=== Provided data ===
[start]

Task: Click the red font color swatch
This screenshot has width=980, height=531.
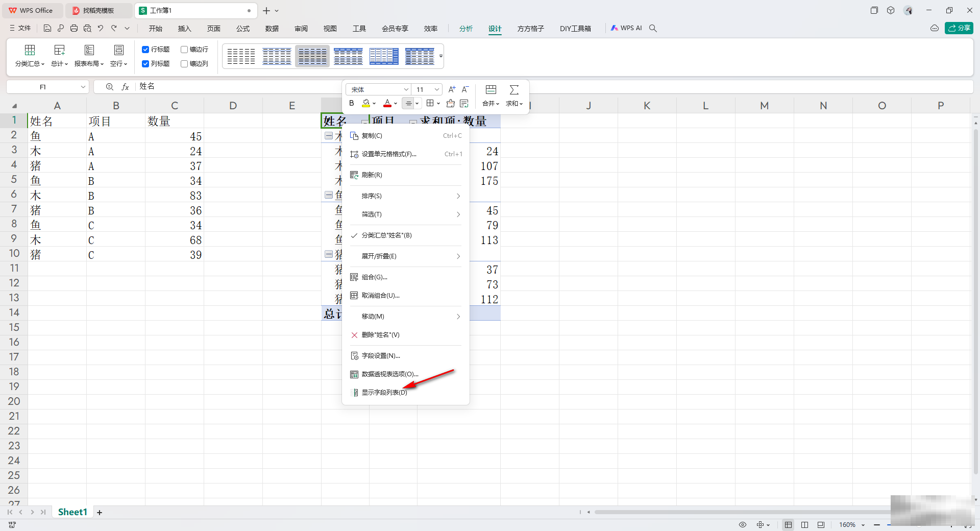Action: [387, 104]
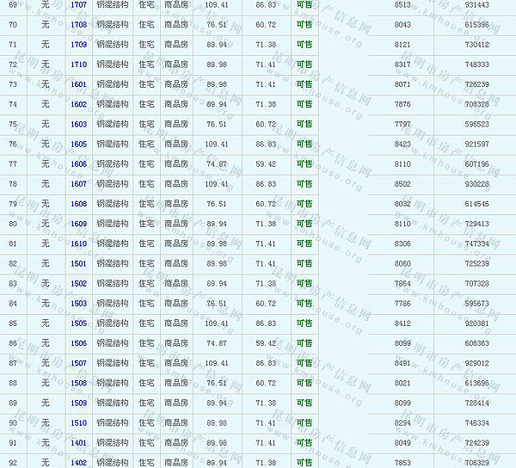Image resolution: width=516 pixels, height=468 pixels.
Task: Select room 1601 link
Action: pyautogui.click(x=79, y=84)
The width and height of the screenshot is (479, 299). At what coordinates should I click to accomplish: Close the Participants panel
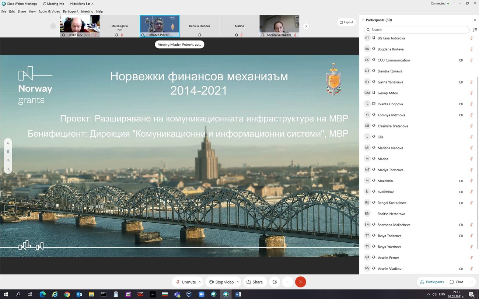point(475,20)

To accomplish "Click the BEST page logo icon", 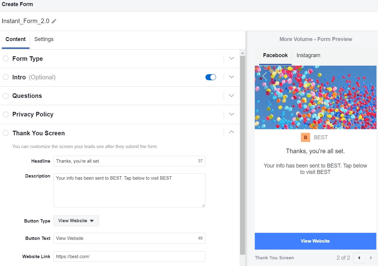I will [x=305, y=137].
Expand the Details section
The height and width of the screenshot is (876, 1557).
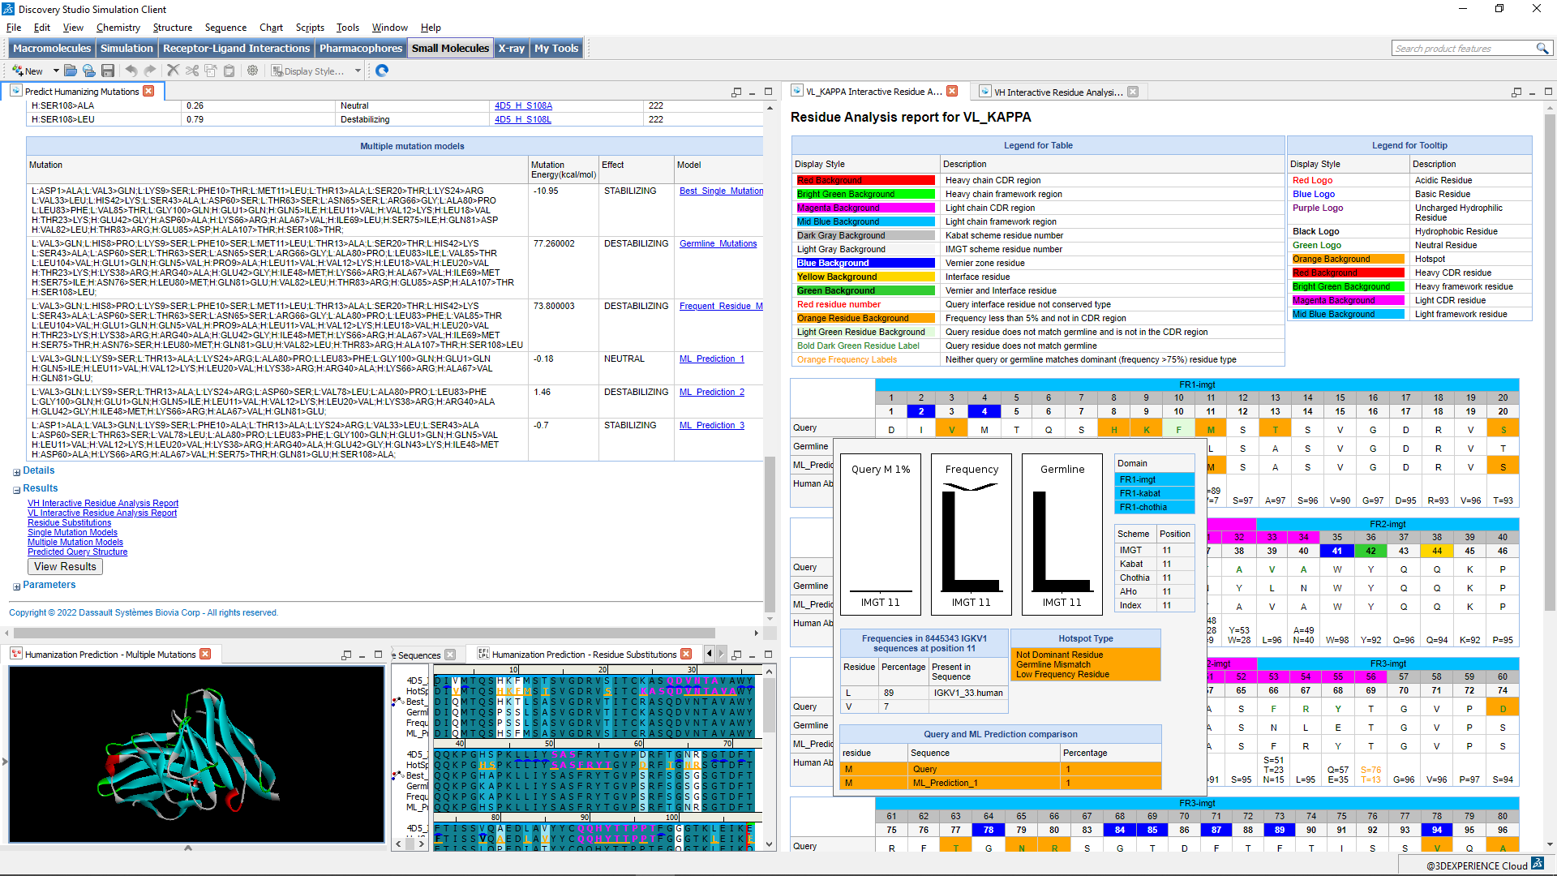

[end]
[start]

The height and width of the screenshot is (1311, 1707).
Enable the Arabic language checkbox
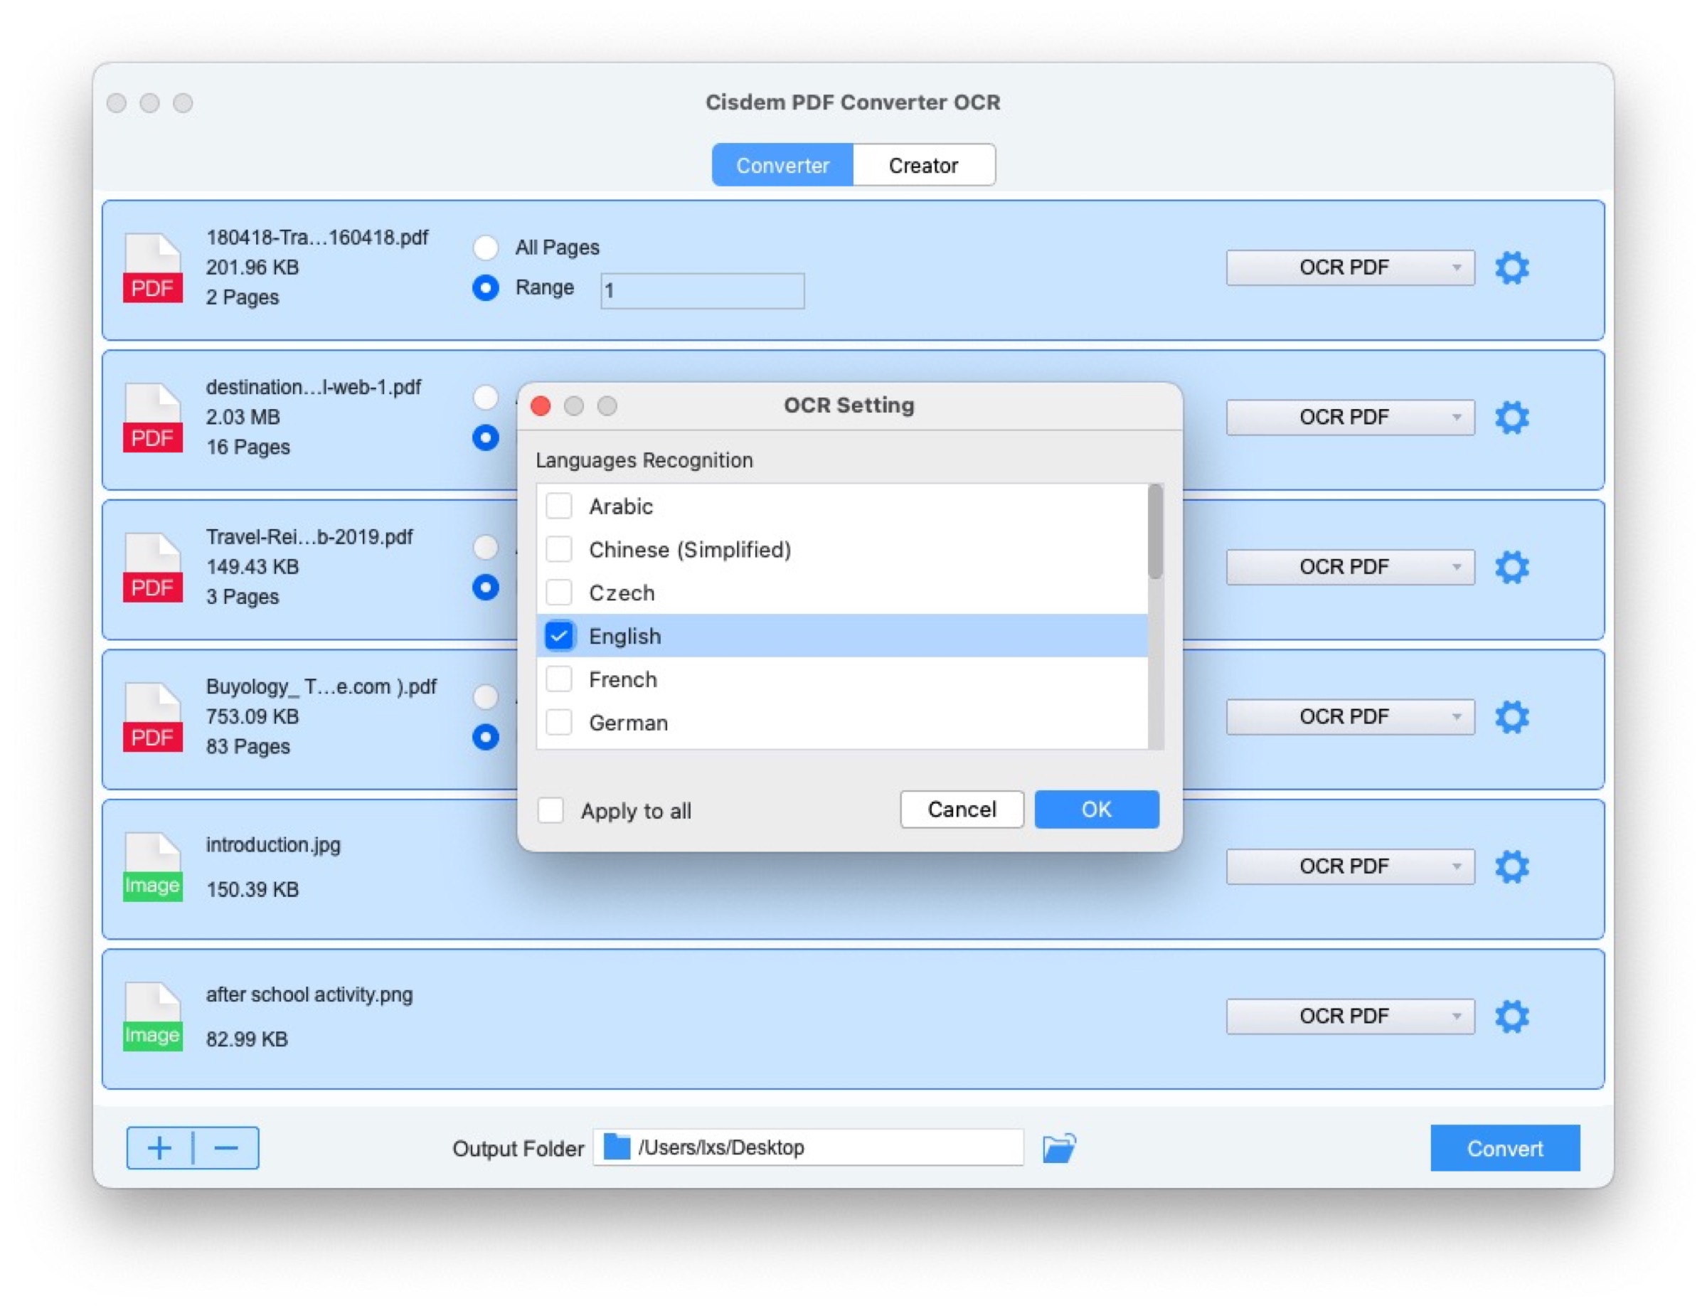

[end]
[start]

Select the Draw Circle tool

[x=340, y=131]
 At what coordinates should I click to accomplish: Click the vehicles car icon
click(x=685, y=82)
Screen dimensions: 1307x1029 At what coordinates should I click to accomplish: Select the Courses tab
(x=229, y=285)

[end]

=== Set problem ===
Transcribe the material verbatim, starting at the line containing "The height and width of the screenshot is (1311, 1707)." and ending after the line containing "Enable the Arabic language checkbox".

=== The answer ===
The height and width of the screenshot is (1311, 1707).
Enable the Arabic language checkbox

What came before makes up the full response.